Once we’ve added the letter(s) and determined that the string we have is the prefix of a word found in the dictionary, we then scan the neighbors and recurse, skipping the current cube. The Ledger makes sure that we don’t re-check a letter for a given single search, but by cloning the letter and the candidate we also ensure that the backtracking is done correctly.
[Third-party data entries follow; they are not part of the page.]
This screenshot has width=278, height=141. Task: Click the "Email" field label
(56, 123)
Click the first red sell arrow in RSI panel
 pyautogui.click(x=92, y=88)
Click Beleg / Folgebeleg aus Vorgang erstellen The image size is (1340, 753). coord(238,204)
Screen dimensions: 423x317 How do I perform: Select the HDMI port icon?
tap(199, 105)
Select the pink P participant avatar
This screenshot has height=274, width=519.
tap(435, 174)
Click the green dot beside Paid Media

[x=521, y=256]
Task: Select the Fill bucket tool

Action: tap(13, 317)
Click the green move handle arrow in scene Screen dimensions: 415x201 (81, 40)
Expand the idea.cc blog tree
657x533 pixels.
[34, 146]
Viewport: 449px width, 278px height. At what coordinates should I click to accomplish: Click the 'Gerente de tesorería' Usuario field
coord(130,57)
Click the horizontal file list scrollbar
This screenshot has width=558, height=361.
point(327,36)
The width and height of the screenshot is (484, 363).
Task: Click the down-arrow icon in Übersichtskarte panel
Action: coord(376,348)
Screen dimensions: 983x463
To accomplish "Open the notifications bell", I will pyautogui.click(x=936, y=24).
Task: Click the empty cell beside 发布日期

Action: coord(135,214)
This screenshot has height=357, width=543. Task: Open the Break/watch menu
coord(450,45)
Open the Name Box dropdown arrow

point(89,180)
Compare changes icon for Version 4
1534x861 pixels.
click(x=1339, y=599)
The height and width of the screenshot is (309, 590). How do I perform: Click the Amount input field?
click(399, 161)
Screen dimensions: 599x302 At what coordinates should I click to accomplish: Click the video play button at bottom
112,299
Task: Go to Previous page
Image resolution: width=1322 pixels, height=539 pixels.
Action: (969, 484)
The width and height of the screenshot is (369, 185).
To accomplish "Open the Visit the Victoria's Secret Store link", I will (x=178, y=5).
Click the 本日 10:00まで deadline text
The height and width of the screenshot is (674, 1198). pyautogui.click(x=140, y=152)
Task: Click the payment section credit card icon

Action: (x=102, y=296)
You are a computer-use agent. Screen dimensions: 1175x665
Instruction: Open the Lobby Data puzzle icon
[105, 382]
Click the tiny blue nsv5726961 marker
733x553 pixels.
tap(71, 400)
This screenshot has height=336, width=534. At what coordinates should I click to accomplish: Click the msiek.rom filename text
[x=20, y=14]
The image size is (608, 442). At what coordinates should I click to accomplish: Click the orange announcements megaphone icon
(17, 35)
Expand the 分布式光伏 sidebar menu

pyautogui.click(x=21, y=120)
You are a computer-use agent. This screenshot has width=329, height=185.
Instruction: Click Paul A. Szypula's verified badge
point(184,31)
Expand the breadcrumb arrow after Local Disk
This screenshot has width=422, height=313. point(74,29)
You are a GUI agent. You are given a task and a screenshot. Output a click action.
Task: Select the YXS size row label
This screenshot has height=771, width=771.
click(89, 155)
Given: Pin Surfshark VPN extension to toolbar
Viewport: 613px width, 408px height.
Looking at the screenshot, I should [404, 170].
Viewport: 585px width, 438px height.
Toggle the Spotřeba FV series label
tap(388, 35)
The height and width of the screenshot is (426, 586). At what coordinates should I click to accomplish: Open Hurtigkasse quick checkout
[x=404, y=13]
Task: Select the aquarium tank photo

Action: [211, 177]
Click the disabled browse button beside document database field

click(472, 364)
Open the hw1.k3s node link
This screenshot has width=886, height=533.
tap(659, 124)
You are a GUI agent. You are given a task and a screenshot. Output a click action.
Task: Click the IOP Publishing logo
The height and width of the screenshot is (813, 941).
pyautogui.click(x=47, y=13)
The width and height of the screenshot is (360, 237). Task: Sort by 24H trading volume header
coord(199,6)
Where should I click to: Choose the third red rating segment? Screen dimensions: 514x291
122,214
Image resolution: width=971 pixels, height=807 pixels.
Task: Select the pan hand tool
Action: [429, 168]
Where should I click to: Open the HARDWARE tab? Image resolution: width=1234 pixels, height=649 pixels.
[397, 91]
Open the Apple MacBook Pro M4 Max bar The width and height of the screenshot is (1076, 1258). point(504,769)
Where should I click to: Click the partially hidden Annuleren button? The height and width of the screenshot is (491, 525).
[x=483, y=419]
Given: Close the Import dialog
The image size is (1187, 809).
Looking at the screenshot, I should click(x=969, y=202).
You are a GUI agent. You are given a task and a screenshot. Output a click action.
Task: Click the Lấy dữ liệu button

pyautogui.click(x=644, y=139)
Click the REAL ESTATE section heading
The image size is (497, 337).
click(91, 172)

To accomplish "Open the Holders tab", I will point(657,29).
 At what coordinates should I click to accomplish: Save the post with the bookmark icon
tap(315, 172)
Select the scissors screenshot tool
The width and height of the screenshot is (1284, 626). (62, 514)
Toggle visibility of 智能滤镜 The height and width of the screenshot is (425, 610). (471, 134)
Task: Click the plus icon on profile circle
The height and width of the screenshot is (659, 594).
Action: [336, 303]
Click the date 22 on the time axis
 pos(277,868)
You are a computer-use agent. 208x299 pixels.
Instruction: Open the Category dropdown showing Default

fn innersolveforpos(c: char, board: &Board, (x, y): (isize, isize),
  curr: &mut Scanned, solutions: &mut Vec<String>, skip_pos_check: bool
) {
  match curr.add(c, (x, y), skip_pos_check) {
    None => return,
    Some(mut newcurr) => {
      if newcurr.0.len() > 2 && board.words.find(&mut newcurr.0.chars()) {
        solutions.push(newcurr.0.to_string());
      }
      if !board.words.pref(&mut newcurr.0.chars()) {
        return;
      }

      for i in -1..=1 {
        for j in -1..=1 {
          if !(i == 0 && j == 0) {
            // Skip the current block!
            let (nx, ny): (isize, isize) = (x as isize + i, y as isize + j);
            if nx >= 0 && nx < board.mx && ny >= 0 && ny < board.my {
              solveforpos(board, (nx, ny), &mut newcurr, solutions)
            }
          }
        }
      }
    }
  }
}

And that’s pretty much how you solve Boggle. According to one source, the total number of Boggle boards out there in (nxm)! (that’s the factorial symbol there), or for 4×4 board, 16!, or it would take 20,922,789,888,000 visits to do absolutely every search of the board. Except for one thing: the English language is not random! It’s messy, but not random. The fact that many letter combinations cannot actually lead to a real word found in the candidate dictionary means that the vast majority of searches terminate early.

On my laptop, a 4×4 board with all ‘e’s and a dictionary of ‘eee’ through ‘eeeeeeeeeeeeeeee’ takes 5 minutes and 45 seconds to complete. But in practice, the average runtime of a boggle board with this algorithm is barely 1.5 milliseconds.

Which is not too damn bad at all.

Can we go faster? Yes we can.

One of the things I needed in my Boggle solver was a bitmap. The average Boggle! board is 4×4, or 16 squares, and one of the rules is that you may not use the same letter twice. I needed a data structure that would handle the "Have I seen this before?"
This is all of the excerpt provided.